En mis días de soldado cristiano había vivido muchas aventuras fuera de mi tierra. Crecí con los cuentos de las cruzadas en Tierra Santa y la sangre derramada de cristianos en nombre de nuestra fe. Allí, en la que se había convertido en mi tribu, no había ansias de conquistar otras tierras. Los pemenos, que no eran de allí, se habían establecido hacía una generación y tenían la intención de quedarse en ese terreno, aunque estaban acostumbrados a vagar por Tierra Firme y seguir comerciando y haciendo alianzas. Lamentablemente, aun habiendo podido hacer amigos entre muchas de aquellas gentes, también tenían enemigos. Siempre había enemigos.
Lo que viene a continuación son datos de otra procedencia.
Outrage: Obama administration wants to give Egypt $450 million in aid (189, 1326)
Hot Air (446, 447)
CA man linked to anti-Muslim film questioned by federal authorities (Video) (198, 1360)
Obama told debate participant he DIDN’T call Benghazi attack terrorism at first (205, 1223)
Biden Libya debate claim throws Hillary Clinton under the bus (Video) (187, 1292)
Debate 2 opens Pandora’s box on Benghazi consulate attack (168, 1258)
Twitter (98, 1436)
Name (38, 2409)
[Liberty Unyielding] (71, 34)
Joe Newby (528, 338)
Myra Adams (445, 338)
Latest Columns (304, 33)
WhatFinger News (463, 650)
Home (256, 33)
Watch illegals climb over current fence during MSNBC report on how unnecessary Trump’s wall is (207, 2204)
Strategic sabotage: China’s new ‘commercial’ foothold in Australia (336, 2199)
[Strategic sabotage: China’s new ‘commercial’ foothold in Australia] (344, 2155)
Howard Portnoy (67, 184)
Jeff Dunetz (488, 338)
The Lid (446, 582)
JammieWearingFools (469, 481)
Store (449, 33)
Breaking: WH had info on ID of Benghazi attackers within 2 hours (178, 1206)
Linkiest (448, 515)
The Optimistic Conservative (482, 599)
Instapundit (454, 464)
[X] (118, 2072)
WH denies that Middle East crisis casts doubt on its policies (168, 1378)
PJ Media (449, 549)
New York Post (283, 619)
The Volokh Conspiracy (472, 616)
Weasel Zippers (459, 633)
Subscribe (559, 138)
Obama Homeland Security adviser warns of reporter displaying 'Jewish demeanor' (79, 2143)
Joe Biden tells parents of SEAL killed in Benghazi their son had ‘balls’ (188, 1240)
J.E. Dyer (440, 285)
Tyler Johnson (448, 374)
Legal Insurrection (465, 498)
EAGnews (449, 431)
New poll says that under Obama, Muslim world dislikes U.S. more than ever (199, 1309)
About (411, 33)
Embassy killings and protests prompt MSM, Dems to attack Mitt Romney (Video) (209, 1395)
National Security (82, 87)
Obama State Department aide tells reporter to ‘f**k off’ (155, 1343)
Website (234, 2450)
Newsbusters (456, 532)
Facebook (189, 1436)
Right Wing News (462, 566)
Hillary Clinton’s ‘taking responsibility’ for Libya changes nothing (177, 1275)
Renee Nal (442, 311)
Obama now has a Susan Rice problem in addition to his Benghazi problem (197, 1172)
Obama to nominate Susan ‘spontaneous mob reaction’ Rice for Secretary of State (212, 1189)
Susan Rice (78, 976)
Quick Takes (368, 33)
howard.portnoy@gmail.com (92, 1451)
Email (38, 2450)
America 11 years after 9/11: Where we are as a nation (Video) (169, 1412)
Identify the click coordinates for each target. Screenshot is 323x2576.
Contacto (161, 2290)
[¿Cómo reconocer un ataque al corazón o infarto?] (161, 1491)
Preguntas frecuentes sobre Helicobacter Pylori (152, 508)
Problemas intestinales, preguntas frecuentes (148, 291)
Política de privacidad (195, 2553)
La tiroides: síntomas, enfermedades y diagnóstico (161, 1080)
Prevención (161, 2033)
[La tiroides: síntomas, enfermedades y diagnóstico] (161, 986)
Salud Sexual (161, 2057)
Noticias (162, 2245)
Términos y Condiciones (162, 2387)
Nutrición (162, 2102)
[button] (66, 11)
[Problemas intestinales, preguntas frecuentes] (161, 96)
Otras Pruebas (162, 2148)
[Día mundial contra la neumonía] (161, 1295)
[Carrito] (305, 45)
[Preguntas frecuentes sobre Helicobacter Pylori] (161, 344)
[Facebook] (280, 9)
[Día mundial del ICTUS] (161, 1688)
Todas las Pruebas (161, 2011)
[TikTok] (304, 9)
Y así pasaron los días y las semanas. Yo me echaba en la hamaca con Kona en la noche, y durante el día ella tejía y yo salía a recolectar algunas ramas que luego molía o cocía. Había logrado plantar un arbusto de hayo cerca de mi bohío para no tener que ir a buscarlo tan lejos. También había experimentado con algunas formas de cocer y mezclar algunas ramas. Y todo estaba tranquilo hasta el día en el que llegó Kona, con la cara tensa por un poco de miedo a darme la noticia. Estaba embarazada. A mí también me invadió el pavor.

Padre.

 

Cuando comencé a dormir con Kona lo hice con total conciencia. Sabía que no nos habíamos casado según el rito cristiano, pero nos habíamos casado. Si el Señor podía verlo todo, él tenía que saber que nuestro matrimonio era sincero y nuestra relación no era un acto pecaminoso. ¿Sería el embarazo un regalo de Dios? ¿O sería acaso un castigo por haber abandonado mi fe?

Me invadió el miedo de no saber cómo sería esta criatura. ¿Sería un hombre o mujer normal? ¿Sería cristiano o pemeno? ¿Sería una aberración de la naturaleza, de una relación que no había debido nunca ser? Las siguientes semanas me sentí aterrado. Una enorme ansiedad invadía mi cuerpo en todo momento. Quería acelerar el tiempo y llegar al alumbramiento; pero tal y como había pasado en la ciénaga, sentía que el tiempo pasaba lento y los días eran largos.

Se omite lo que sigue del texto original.